Originally, when we first started out here we just piled all our food into a cooler for the few days that it took to get the fridge in the RV up and running (via propane). Then, once the RV fridge/freezer was working, we piled all our food in there. Unfortunately, the darn thing kept turning off randomly and without warning and sometimes during really HOT days which resulted in a lot of food spoilage which resulted in a LOT more spending on groceries!

After dealing with that for a few frustrating weeks we eventually decided to go back to using the cooler until we could either figure out what was wrong with the fridge in the RV OR the bus or have someone come out and look at it:


Noah’s risk assessment of this method: “The only way that something can go wrong is if we forget to buy ice and then we’ll have only ourselves to blame.”

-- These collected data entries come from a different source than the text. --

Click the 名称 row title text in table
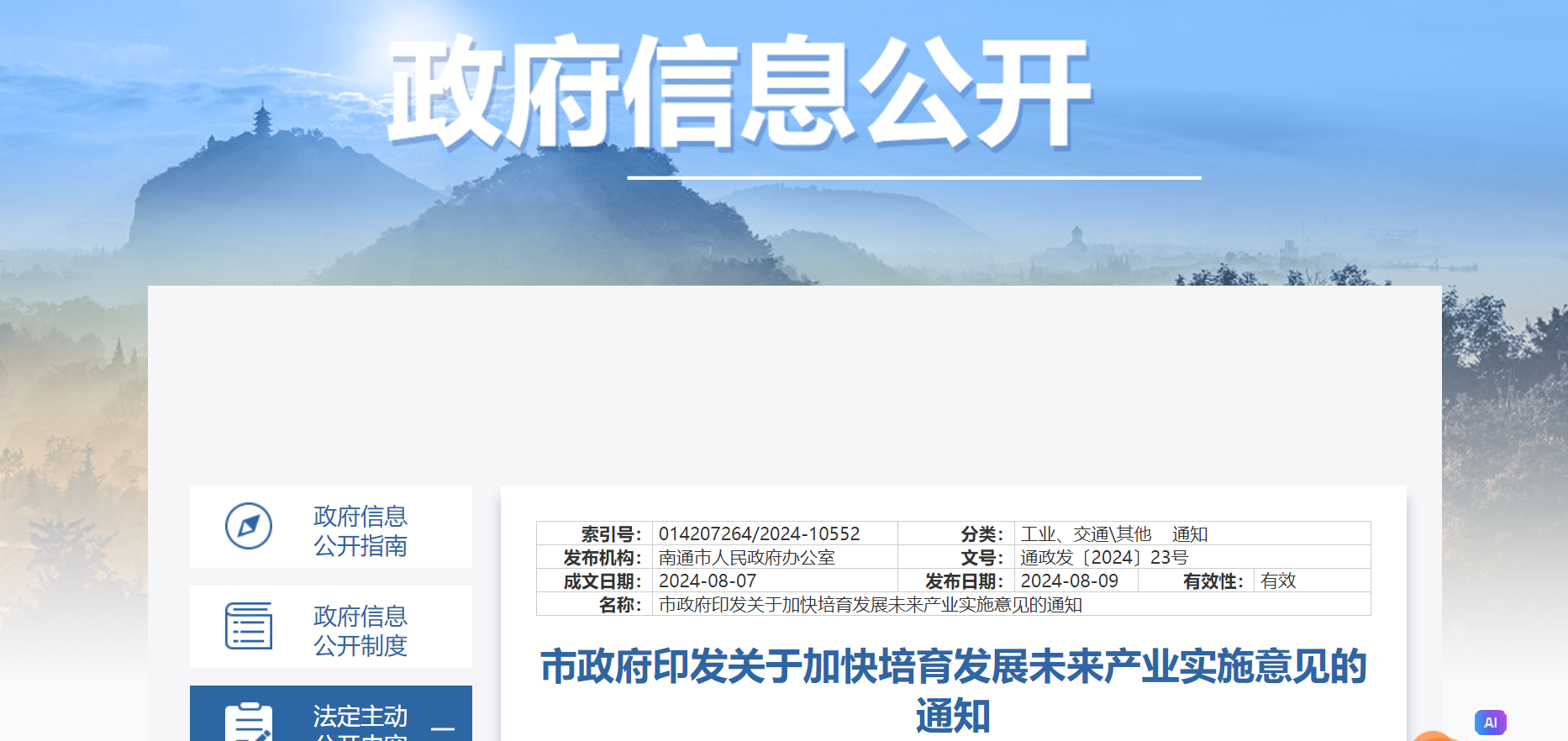 (870, 604)
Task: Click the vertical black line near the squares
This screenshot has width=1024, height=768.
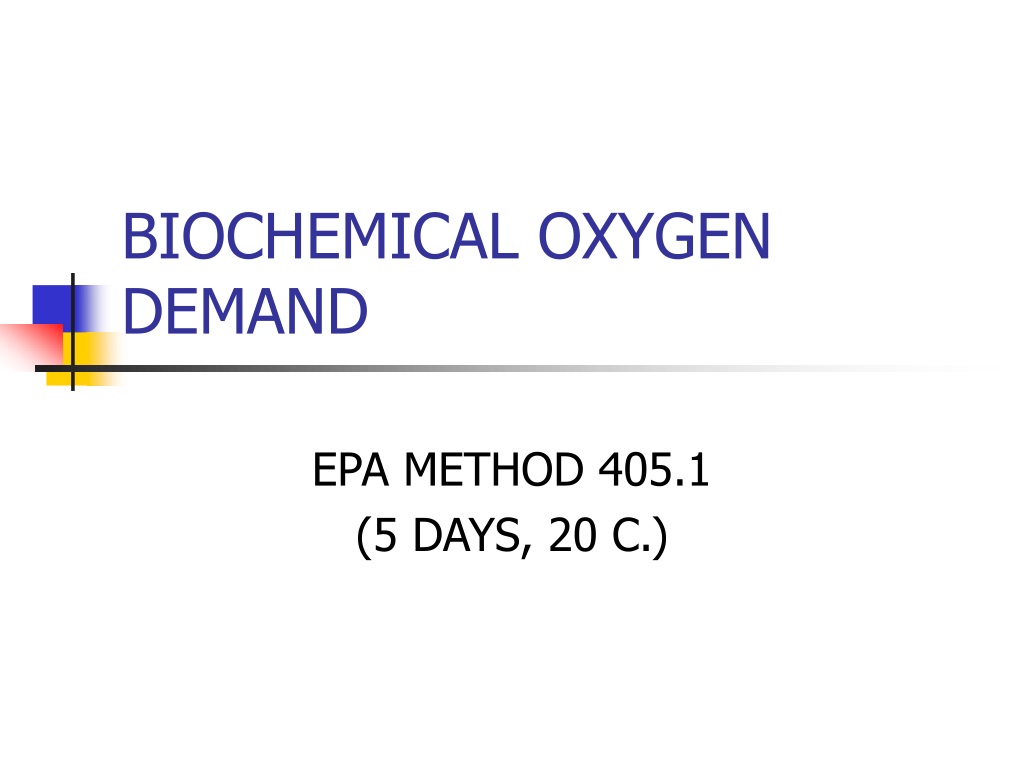Action: coord(72,332)
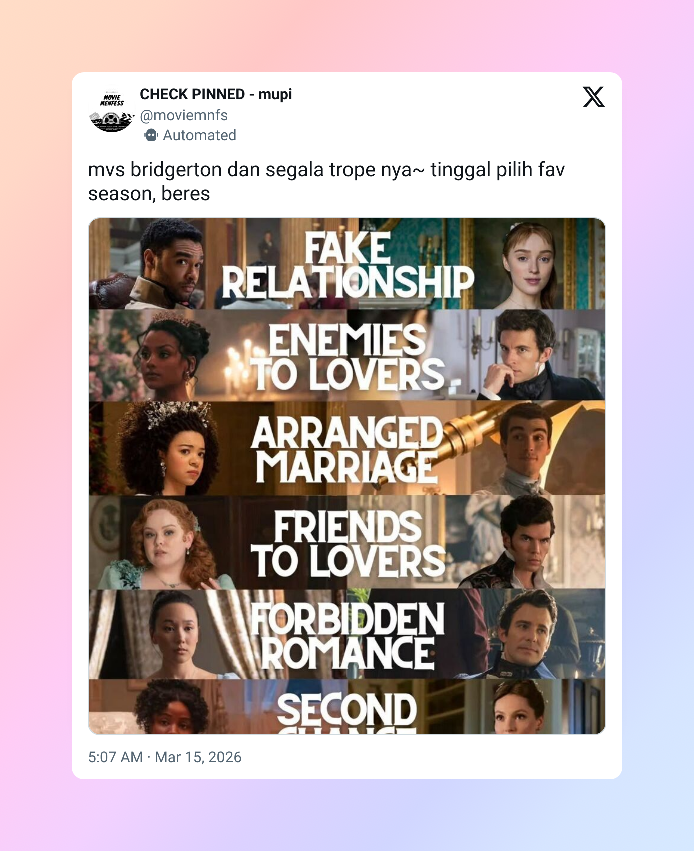Select the Arranged Marriage banner text
694x851 pixels.
[347, 450]
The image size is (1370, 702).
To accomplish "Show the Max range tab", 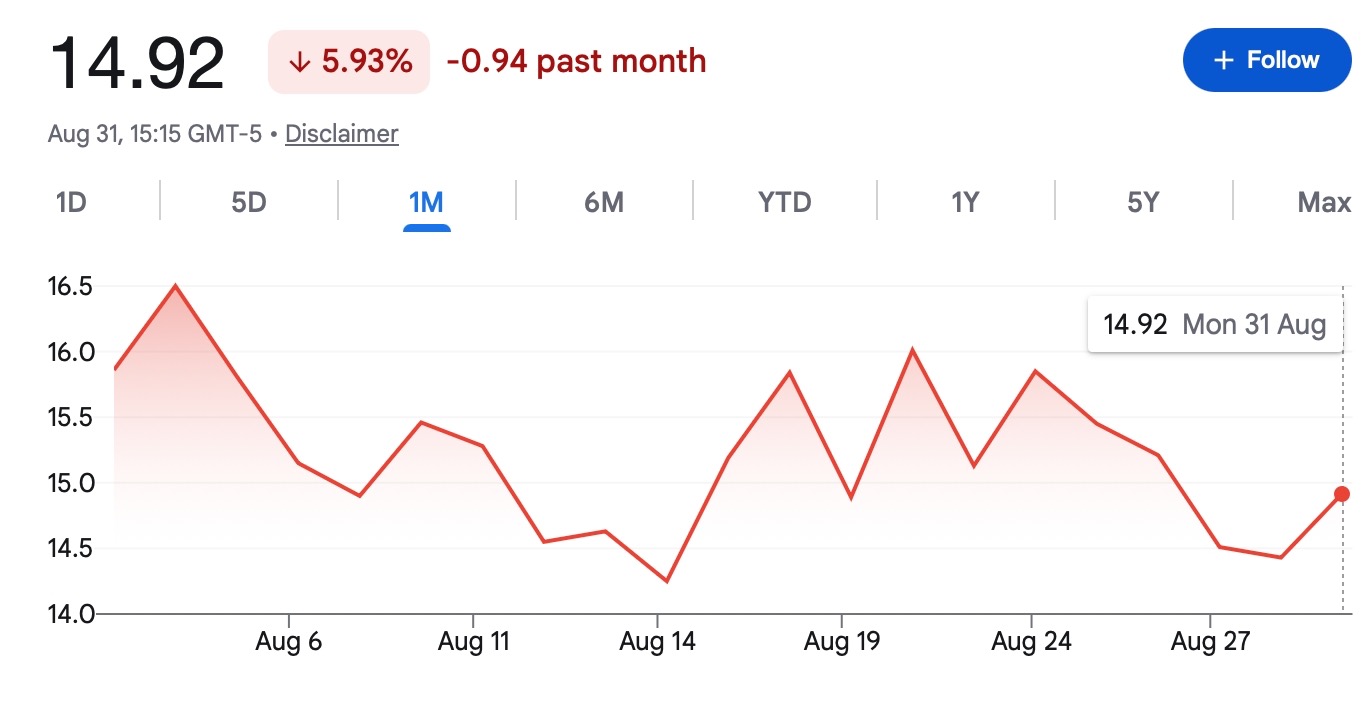I will 1324,203.
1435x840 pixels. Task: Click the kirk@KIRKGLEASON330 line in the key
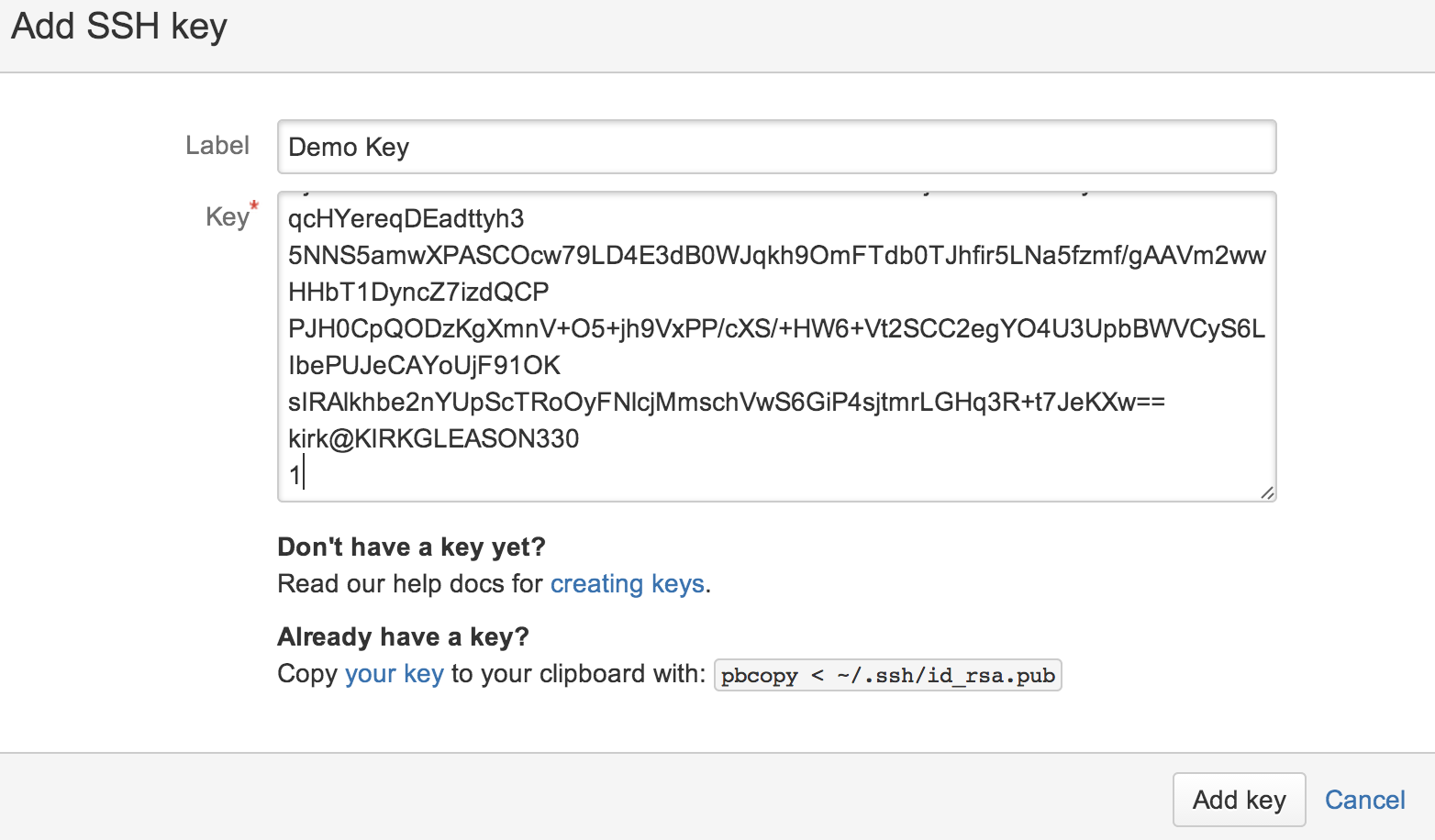tap(433, 438)
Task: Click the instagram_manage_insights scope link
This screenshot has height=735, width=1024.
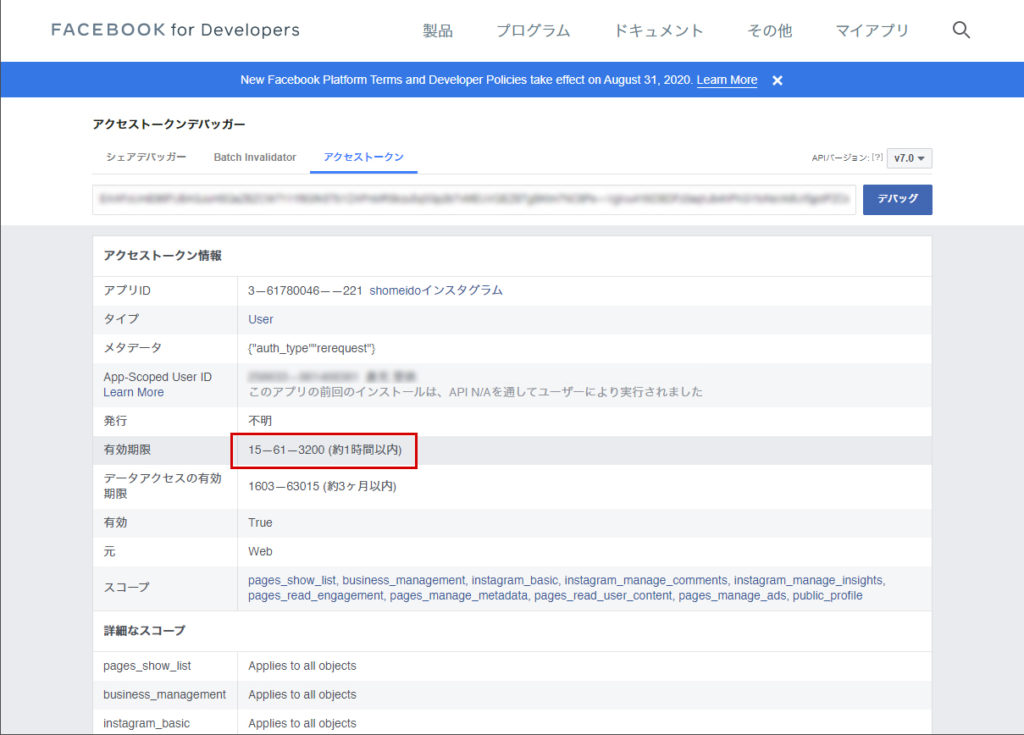Action: (x=808, y=580)
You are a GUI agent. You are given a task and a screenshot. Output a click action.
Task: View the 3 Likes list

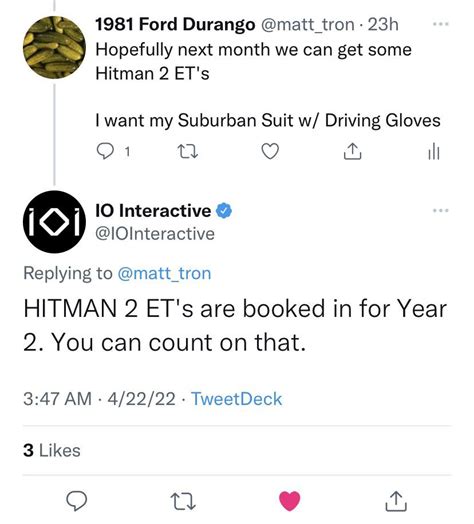click(52, 450)
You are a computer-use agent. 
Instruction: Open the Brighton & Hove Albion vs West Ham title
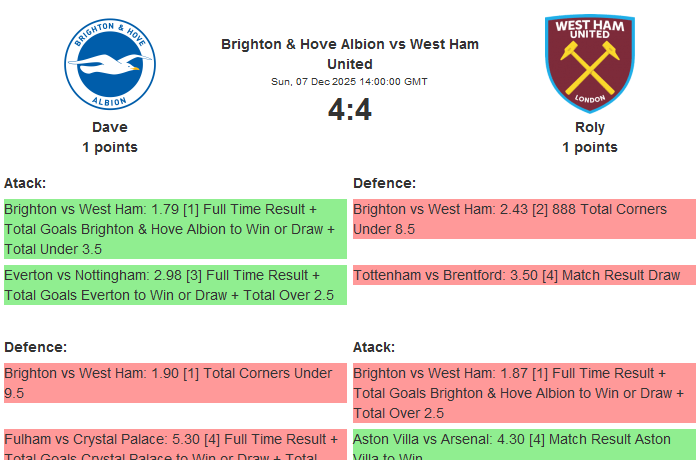[350, 54]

A cooler is obviously not a permanent fix, but we worked with it for quite a while. It was a mother having to buy ice every few days (not to mention that it’s not cheap) and, unless things were sealed PERFECTLY, water would leak into things and ruin them which resulted in a LOT more spending on groceries! (Are you seeing a theme here?)

It was supremely helpful when, a couple months ago, my dad remembered that he had an old mini-fridge sitting around that ran off propane and gave it to us (thanks Pop!). It goes through a 5-gallon propane tank over the course of about 2 weeks and we haven’t had any real issues with it (unless we don’t notice that the propane has gone out, which results in spoilage which results in a LOT more spending on groceries… etc).

It’s not the COLDEST unit in the world, so things like raw meat don’t keep for nearly as long as they do in a normal fridge (and I therefore don’t keep raw meat in there for more than a day before cooking it). It is also super tiny so I can’t store a ton of stuff, but as a TEMPORARY thing, it works. Ish.

To maximize the space in the mini-fridge we are also still using the cooler just to store beverages (mostly milk, because it’s so much better icy cold!). Because we’re only storing tightly sealed things in it we started buying blocks of ice rather than bags, which are cheaper and last longer. Now nothing gets spoiled so it’s not nearly as expensive, plus it allows us to store more than one gallon of milk at a time, which results in LESS trips to the store and LESS spending on groceries! Hooray!

Another thing that we’re in process of doing is storing our full-sized fridge in a neighbor’s garage (we’ve offered to pay them to off-set the additional electricity costs). However, we’re still figuring out how that would work out in practice. It would require a bit more advance planning and inconvenience, plus intrusion into their space whenever we want to fetch something out of the fridge. But it could save us more money on groceries if we’re able to stock up on good deals that need to be frozen or refrigerated.

Of course, another question is why don’t we just fix the fridge in the bus?

For one thing, it’s not THAT much bigger than the mini-fridge we’re using now (although it does have a small freezer as well) and it also runs off propane, so it wouldn’t exactly save us money. Also, it’s a couple hundred dollars to even have someone experienced in RV fridge repairs come out and so much as LOOK at it (not to mention that when I called around every repairman that I spoke with was rude to the point where I thought it must have been some kind of joke, which was very strange).

It all comes back to what’s more effective in this situation for the (if there is grace in heaven above) SHORT-term.

SO. That was a huge amount of words to describe what would normally be a simple problem, and yet, for us, in this situation, is NOT so simple.